#### ASSIGNMENT:
Write out again, exactly as they stand, the line that includes "Collapse the 邮件箱 folder tree" and all remaining lines of the entries.

Stored records:
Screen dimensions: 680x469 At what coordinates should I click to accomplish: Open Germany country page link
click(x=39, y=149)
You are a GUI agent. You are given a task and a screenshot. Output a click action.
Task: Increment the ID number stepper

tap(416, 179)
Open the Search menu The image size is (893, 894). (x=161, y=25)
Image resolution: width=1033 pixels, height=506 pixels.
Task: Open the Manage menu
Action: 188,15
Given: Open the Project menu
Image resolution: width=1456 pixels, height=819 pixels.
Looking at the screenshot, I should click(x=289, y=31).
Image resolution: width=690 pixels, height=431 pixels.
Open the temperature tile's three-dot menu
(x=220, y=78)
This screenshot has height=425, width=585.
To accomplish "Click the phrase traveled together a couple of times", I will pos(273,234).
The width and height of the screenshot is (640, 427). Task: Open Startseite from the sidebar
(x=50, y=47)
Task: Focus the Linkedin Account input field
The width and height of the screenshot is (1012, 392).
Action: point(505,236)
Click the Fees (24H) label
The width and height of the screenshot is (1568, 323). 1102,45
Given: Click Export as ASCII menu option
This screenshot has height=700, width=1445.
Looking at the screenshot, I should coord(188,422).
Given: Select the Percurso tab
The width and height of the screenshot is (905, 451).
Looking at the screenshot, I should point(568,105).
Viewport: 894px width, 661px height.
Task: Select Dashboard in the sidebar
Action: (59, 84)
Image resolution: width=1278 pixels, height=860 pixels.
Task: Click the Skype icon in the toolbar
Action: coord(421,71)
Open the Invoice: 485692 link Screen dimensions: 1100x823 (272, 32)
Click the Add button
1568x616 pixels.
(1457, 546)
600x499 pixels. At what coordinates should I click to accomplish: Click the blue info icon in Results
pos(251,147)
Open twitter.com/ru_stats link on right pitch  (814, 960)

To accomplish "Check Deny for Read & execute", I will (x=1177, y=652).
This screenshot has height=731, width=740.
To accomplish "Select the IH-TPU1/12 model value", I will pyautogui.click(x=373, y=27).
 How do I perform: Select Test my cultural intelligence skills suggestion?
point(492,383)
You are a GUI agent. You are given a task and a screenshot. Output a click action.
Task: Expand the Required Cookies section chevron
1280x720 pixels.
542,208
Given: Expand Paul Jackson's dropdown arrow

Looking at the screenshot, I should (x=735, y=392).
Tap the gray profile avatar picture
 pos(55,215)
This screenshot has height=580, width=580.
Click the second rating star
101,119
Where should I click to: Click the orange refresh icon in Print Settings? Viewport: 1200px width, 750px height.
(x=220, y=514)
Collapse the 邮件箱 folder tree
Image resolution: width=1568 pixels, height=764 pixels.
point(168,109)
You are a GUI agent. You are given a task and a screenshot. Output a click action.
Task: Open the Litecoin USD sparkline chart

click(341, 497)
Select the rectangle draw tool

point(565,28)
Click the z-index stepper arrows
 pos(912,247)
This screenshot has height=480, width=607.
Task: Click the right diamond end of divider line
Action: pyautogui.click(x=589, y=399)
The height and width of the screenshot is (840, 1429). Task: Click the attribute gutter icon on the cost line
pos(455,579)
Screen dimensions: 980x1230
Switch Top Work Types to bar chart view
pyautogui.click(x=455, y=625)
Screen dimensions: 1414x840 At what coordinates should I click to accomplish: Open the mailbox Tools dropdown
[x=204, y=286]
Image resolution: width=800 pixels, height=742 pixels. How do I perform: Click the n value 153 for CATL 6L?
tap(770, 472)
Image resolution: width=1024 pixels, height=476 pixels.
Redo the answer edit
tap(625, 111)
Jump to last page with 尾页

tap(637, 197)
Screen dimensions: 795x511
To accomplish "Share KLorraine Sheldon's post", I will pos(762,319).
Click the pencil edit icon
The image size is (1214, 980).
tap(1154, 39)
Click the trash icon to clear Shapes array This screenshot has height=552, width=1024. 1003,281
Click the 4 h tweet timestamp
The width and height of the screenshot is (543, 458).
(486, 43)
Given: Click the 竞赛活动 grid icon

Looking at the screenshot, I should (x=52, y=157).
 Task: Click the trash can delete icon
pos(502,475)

#### RESULT FOR THIS EXERCISE:
Collapse the 邮件箱 folder tree
Image resolution: width=1568 pixels, height=764 pixels.
point(168,109)
You are a GUI agent. You are given a task and a screenshot. Output a click action.
Task: Open the Litecoin USD sparkline chart

click(341, 497)
Select the rectangle draw tool

point(565,28)
Click the z-index stepper arrows
 pos(912,247)
This screenshot has height=480, width=607.
Task: Click the right diamond end of divider line
Action: pyautogui.click(x=589, y=399)
The height and width of the screenshot is (840, 1429). Task: Click the attribute gutter icon on the cost line
pos(455,579)
Screen dimensions: 980x1230
Switch Top Work Types to bar chart view
pyautogui.click(x=455, y=625)
Screen dimensions: 1414x840 At what coordinates should I click to accomplish: Open the mailbox Tools dropdown
[x=204, y=286]
Image resolution: width=800 pixels, height=742 pixels. How do I perform: Click the n value 153 for CATL 6L?
tap(770, 472)
Image resolution: width=1024 pixels, height=476 pixels.
Redo the answer edit
tap(625, 111)
Jump to last page with 尾页

tap(637, 197)
Screen dimensions: 795x511
To accomplish "Share KLorraine Sheldon's post", I will pos(762,319).
Click the pencil edit icon
The image size is (1214, 980).
tap(1154, 39)
Click the trash icon to clear Shapes array This screenshot has height=552, width=1024. 1003,281
Click the 4 h tweet timestamp
The width and height of the screenshot is (543, 458).
(486, 43)
Given: Click the 竞赛活动 grid icon

Looking at the screenshot, I should (x=52, y=157).
 Task: Click the trash can delete icon
pos(502,475)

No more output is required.